**INSTRUCTIONS TO FOLLOW:**
In the code search chapter, give again the part that opens with the words containing "Why Search Is" and closes with "from incomplete evidence.", and change "concrete files" to "specific files".

Chapter 5: Code Search and Discovery

Why Search Is A First-Class Agent Skill

Before an agent edits code, it has to find the right code. Search is the bridge between a vague request and concrete files. Poor search causes bad edits because the model reasons from incomplete evidence.

A useful agent usually needs several search modes:

  • File discovery: "What files exist?"
  • Text search: "Where is this symbol or string used?"
  • Semantic narrowing: "Which results look relevant to the user's task?"
  • Code intelligence: "Where is the definition, reference, or implementation?"
  • Tool discovery: "Which tool should I use for this kind of search?"

A Generic Search Strategy

The model often starts broad, then narrows:

def investigate_request(request, tools):
    query_terms = extract_terms(request)

    candidate_files = tools.find_files(
        patterns=guess_file_patterns(request),
        limit=200,
    )

    matches = []
    for term in query_terms:
        matches.extend(
            tools.search_text(term, files=candidate_files, limit=100)
        )

    ranked = rank_by_path_and_match_quality(matches, request)
    return ranked[:20]

Good search tools do more than return bytes. They apply ignore rules, detect binary files, bound output, include line numbers when useful, and make truncation explicit.

Codex: Shell-Native Search

Codex leans heavily on shell-native search. The model is expected to use fast developer tools such as rg, rg --files, git grep, find, and language test commands. This fits Codex's broader philosophy: provide a powerful shell, then constrain execution with policy and sandboxing.

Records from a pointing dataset

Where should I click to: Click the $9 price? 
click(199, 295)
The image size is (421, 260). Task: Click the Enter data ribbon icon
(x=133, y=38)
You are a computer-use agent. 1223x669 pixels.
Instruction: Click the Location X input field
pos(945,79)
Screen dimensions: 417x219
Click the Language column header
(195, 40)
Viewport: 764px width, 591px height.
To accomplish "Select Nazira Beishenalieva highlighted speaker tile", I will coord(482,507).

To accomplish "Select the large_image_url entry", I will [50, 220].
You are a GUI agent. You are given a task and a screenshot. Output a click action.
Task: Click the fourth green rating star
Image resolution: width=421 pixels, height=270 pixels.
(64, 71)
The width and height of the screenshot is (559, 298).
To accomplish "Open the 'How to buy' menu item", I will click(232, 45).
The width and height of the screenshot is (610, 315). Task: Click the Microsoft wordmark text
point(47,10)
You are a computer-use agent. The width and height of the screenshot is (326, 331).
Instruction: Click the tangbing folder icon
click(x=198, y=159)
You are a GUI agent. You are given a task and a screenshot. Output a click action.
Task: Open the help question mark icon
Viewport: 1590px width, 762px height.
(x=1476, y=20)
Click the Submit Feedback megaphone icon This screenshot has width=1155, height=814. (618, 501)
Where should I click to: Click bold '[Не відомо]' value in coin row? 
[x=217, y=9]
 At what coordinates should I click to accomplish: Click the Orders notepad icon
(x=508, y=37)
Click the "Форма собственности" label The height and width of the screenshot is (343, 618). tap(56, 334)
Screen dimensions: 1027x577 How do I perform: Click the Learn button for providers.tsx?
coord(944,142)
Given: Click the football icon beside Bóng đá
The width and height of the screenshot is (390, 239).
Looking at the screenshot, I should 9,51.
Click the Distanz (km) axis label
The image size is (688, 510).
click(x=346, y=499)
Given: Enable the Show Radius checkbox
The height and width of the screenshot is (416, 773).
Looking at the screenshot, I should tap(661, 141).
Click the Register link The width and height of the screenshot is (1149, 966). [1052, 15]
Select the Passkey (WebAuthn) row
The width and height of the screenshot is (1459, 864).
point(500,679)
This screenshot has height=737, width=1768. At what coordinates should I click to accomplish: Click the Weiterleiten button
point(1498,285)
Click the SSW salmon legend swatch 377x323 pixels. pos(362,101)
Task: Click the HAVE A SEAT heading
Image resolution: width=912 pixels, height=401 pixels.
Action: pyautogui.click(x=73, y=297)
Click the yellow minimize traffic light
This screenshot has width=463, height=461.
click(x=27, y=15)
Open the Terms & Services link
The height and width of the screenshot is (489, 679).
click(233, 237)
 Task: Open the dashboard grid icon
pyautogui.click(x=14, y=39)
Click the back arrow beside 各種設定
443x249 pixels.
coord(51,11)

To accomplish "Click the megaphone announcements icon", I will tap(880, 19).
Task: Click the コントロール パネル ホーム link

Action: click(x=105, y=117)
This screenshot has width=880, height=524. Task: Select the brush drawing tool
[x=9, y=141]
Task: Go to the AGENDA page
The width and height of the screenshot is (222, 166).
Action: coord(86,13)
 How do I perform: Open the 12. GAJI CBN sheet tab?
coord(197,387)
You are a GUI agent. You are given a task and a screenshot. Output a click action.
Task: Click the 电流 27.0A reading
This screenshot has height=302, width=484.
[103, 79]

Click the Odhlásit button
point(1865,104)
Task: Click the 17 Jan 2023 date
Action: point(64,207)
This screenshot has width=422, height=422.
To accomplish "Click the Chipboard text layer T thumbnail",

**ANSWER FOR THE TASK:**
Why Search Is A First-Class Agent Skill

Before an agent edits code, it has to find the right code. Search is the bridge between a vague request and specific files. Poor search causes bad edits because the model reasons from incomplete evidence.